Flexibility: Tagovailoa-Amosa has above average flexibility for a player his size. He shows a good ability to change direction and work laterally down the line of scrimmage when chasing the run. He shows stiffness in his lower body when he reaches the top of his rush and is forced to corner and flatten.
Hand Counters: Tagovailoa-Amosa’s hands are active and his punch is usually on time with firm contact. He uses his length very well to keep his body clear and he demonstrates a good ability to win with chop and rip moves. I do wish he shed blocks with more urgency, as he will often get caught latched onto blocks for too long.
Hand Power: Tagovailoa-Amosa flashed powerful hands to shock and strike opposing offensive lineman. He generates good push when working up field and his hands continue to allow him to keep his body clear. His quick punch stuns opposing offensive lineman and he is able to then swim over or bull through them.
Run Defending: Tagovailoa-Amosa is an above average run defender who flashes good power at the point of attack, awareness, and lateral mobility. He sets a firm edge when playing outside and is able to utilize his dense frame and long arms to anchor and lock-out. He is instinctive enough to read blocking schemes and locate the ball and shows above average range when chasing laterally. I wish he was better at disengaging blocks, as he will get caught up at the point of attack.
Effort: Tagovailoa-Amosa plays with tremendous effort and motor. He was voted a captain for the Fighting Irish and he is a natural leader within this program. He plays hard every snap and there are plenty of instances where you see him chasing the play down the field 20-plus yards.

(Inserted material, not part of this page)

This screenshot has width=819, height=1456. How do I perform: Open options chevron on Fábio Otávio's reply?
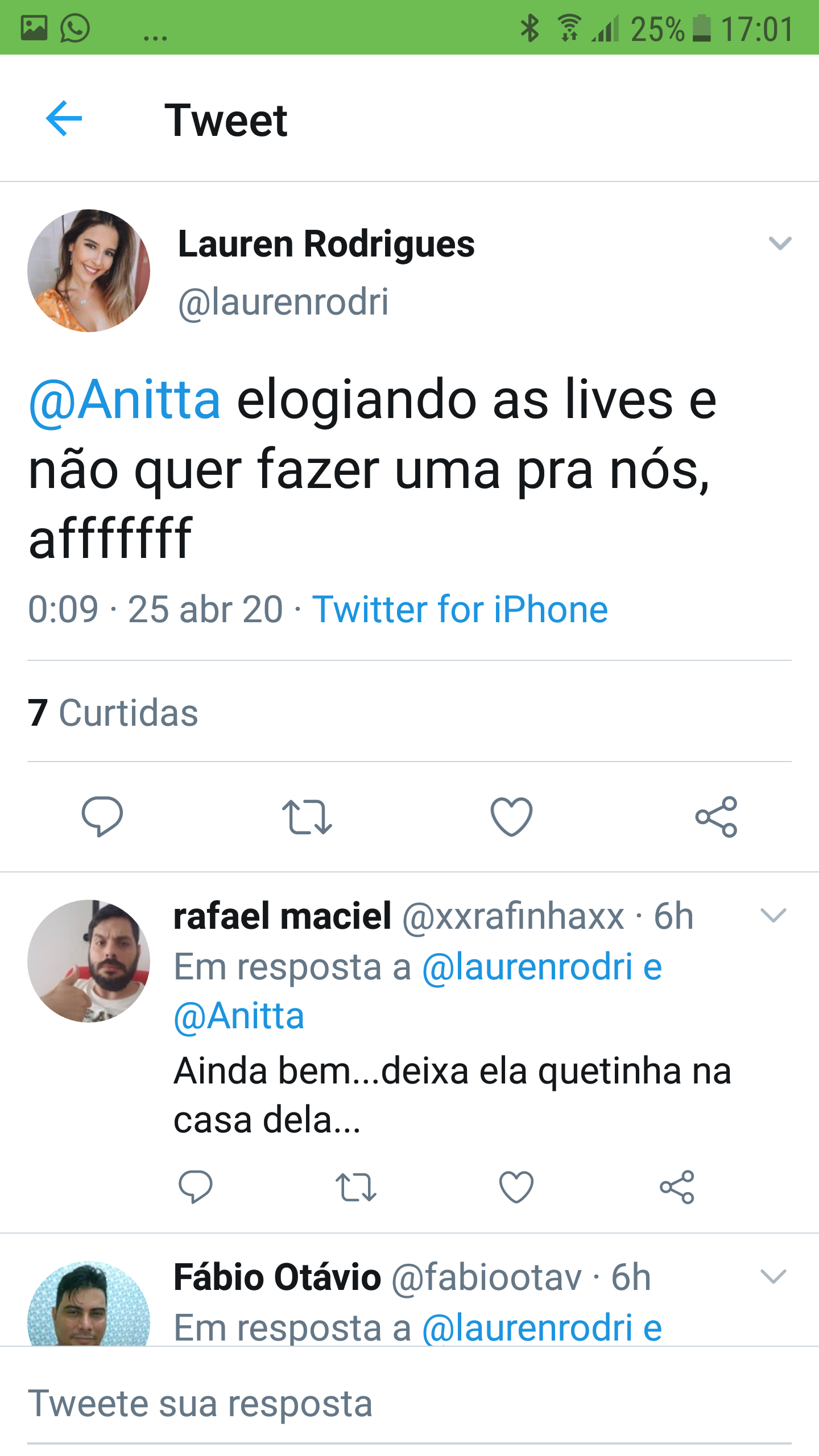click(x=773, y=1277)
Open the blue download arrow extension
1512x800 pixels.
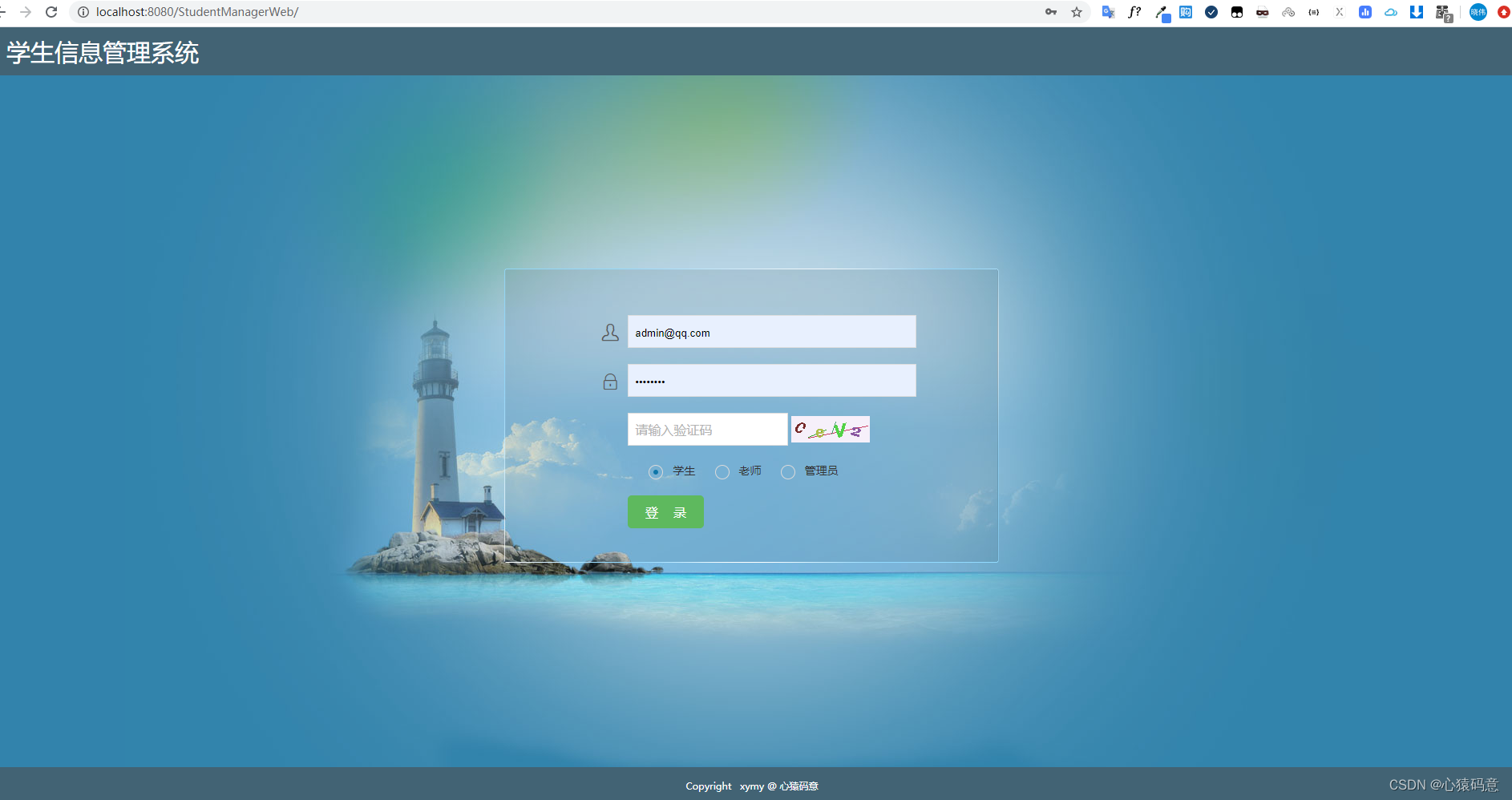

Football I.Q: Tagovailoa-Amosa is a very aware player who displays good overall football IQ. He is a good processor who rarely allows himself to be trapped or is out of position. He understands gap integrity and is rarely fooled by screens or draws.
Lateral Mobility: For a man his size, Tagovailoa-Amosa shows above average athleticism. He does a good job working down the line of scrimmage and flashes above average range as a run defender. He offers good short-area burst when finishing at the ball-carrier and gets downhill in a hurry. He does flash some stiffness when forced to change direction, but overall he moves well for a player his size.
Core/Functional Strength: Tagovailoa-Amosa is a strong football player who has natural leverage. He is a dense player with a well-proportioned frame and power throughout. He has a natural anchor, strong and firm hands, and good length to lock-out. He isn’t the type to hold against double teams but he does a good job staying firm against almost any single block.
Versatility: Tagovailoa-Amosa’s played multiple roles over his career with the Fighting Irish. He played 3-tech for most of his career—that’s where he first caught the eye of NFL scouts due to his quickness and power. He then was asked to drop weight and play edge rusher as a senior where he impressed with an ability to win off the edge. His versatility is perhaps his best quality as he has shown an ability to be a productive football player at nearly every position he has played.